NSCopyObject() makes a perfect copy of an object’s ivars, optionally expanding the size of the resulting copy. By “perfect copy” I mean “copies the pointers in the ivars to the new object.” So this is what happens in our example above:

- (id)copyWithZone:(NSZone *)zone
{
    // Assume -productName = someProduct
    // We'll call this point [1]. 
    Product *copy = [super copy];       // [2]
    [copy setProductName:[self productName]];   // [3]
    return copy;
}

At point [1], productName is pointing to someProduct, which has some positive retain count. At point [2], copy’s productName also points to the same object, but the retain count has not changed. It does not matter how -setProductName: is implemented because this isn’t called. NSCopyObject() has just copied the raw pointer.

At [3], we call [copy setProductName:...], which will likely [productName release]. Remember that copy->productName points to someProduct at this point, so we just reduced this retain count by 1. That might deallocate someProduct immediately, or it might not. Then we’ll [newValue retain] (newValue also points to someProduct), either crashing immediately, or setting the retain count back up by one, equal to its original value. But we now have an extra object pointing to it!

So what do we do? Well, the problem is that NSCopyObject() copied pointers without changing the retain counts. So before we mess with the retain counts, we need to clear out those pointers. Here is the canonical way to solve this problem. It’s terrible ObjC, but it is the “correct” way to solve Apple’s bug:

- (id)copyWithZone:(NSZone *)zone
{
    Product *copy = [super copy];

    copy->productName = nil;
    [copy setProductName:[self productName]];

    return copy;
}

That -> is dereferencing the struct* that underlies id. This bypasses all accessors and modifies the underlying ivar. You should never do this, but here it’s the best way. The other solution would be to randomly call [[copy productName] retain], but that’s even more confusing and error-prone.

If you don’t do this, when your two objects deallocate they’ll over-release someProduct, and you’ll crash. And you will be dumbfounded by the crash because all of your memory management will be correct. You’ll spend a few hours before hopefully Google brings you to a page like this one.

Since it is a private implementation detail whether a class uses NSCopyObject(), you must assume that any class you don’t control might, and so you should implement -copyWithZone: as above in all cases that your superclass implements NSCopying. Even if all the relevant superclasses are yours, you want to implement as above in case you ever change the superclass of your top-level class (which is itself an implementation detail and your subclasses shouldn’t rely on). This problem exists for all decedents of the class that uses NSCopyObject(), not just the first subclass. Your parent class can’t fix it for you.

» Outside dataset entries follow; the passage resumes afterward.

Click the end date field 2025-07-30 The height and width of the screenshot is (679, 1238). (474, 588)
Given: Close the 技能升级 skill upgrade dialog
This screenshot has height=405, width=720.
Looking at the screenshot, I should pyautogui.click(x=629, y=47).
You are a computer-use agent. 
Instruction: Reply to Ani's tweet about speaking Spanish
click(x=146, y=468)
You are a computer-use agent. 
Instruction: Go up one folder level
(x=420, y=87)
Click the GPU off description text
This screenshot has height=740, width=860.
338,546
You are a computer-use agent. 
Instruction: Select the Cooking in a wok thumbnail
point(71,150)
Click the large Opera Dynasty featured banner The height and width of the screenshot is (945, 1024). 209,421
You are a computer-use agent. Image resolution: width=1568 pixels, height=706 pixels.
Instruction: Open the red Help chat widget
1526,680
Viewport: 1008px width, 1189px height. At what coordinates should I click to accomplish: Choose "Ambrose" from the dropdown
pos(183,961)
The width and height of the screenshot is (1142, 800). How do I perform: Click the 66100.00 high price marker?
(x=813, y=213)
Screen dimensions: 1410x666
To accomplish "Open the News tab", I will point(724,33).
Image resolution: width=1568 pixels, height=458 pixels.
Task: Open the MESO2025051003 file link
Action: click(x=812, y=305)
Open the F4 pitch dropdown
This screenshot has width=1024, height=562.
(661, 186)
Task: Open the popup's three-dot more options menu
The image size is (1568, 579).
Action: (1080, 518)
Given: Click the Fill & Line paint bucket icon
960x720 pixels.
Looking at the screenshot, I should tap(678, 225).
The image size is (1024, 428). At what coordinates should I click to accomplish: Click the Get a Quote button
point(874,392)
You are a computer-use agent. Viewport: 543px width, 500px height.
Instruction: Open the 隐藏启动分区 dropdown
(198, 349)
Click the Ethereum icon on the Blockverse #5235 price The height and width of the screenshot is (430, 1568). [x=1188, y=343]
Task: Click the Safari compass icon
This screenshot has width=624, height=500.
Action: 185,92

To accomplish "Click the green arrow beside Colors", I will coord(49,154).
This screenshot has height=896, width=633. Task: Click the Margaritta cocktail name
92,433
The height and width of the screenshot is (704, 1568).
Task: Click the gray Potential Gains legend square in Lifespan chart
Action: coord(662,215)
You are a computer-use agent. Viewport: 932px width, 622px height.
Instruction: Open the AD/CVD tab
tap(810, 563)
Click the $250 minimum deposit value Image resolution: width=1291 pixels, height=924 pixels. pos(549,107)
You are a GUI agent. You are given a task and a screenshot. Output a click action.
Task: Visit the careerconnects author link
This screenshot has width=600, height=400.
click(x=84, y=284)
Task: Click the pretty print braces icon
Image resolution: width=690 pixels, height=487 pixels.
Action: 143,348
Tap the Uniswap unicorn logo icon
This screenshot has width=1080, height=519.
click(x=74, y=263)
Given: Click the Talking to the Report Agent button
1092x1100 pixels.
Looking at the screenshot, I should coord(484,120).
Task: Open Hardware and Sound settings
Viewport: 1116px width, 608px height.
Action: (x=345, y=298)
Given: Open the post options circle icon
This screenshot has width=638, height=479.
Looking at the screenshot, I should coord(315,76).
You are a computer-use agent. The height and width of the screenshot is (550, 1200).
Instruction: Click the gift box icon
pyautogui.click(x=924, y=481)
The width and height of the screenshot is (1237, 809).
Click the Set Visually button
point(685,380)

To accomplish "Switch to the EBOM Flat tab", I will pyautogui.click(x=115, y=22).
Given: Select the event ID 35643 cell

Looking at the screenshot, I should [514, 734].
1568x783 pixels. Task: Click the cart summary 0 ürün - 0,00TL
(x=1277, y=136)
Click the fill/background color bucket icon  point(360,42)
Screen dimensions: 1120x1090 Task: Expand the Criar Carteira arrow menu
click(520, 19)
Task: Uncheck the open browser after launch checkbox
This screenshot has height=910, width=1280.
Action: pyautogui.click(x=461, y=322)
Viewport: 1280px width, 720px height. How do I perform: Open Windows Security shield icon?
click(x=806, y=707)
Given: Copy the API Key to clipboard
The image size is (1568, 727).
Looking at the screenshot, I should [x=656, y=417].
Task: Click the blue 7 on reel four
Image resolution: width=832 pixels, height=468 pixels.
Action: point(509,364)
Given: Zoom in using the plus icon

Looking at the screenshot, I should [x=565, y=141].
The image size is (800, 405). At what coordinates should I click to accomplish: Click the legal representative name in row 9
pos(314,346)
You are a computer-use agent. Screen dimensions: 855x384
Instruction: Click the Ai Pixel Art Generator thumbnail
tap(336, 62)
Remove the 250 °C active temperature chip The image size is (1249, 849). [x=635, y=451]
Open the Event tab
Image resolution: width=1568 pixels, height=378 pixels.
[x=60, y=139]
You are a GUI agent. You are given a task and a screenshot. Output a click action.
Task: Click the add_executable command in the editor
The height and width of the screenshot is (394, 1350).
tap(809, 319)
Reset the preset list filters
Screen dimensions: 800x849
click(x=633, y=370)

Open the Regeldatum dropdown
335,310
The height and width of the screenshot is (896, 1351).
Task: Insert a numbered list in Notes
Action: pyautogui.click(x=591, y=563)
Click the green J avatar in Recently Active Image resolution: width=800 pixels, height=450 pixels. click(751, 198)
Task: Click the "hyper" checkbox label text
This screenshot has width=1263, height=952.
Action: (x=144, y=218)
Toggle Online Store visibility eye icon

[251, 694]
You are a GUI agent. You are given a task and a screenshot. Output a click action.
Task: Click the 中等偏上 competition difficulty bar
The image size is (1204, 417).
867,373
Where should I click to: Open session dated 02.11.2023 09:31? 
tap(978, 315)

I am horrified that NSCopyObject() has been carried over to iPhone. They’ve been so good about cleaning up these kinds of things. I understand the desire for a fast and easy copy, but there are better ways. objc_object is a struct of ivars. We could have a fast memory copy of all the ivars for the current class. The rest of the struct could have been initialized to NULL as usual. If this sounds complex it should be as simple as calling class_getInstanceSize() for your parent, adding that to self to get your first ivar’s offset, and memcpy() the number of bytes for your class_getInstanceSize() minus your superclass’s. Then you could clean up your own retain counts without screwing up your subclasses. Even better, multiple sub-classes could use this fast-copy without impacting each other, versus NSCopyObject() which can only be use by the top-level class.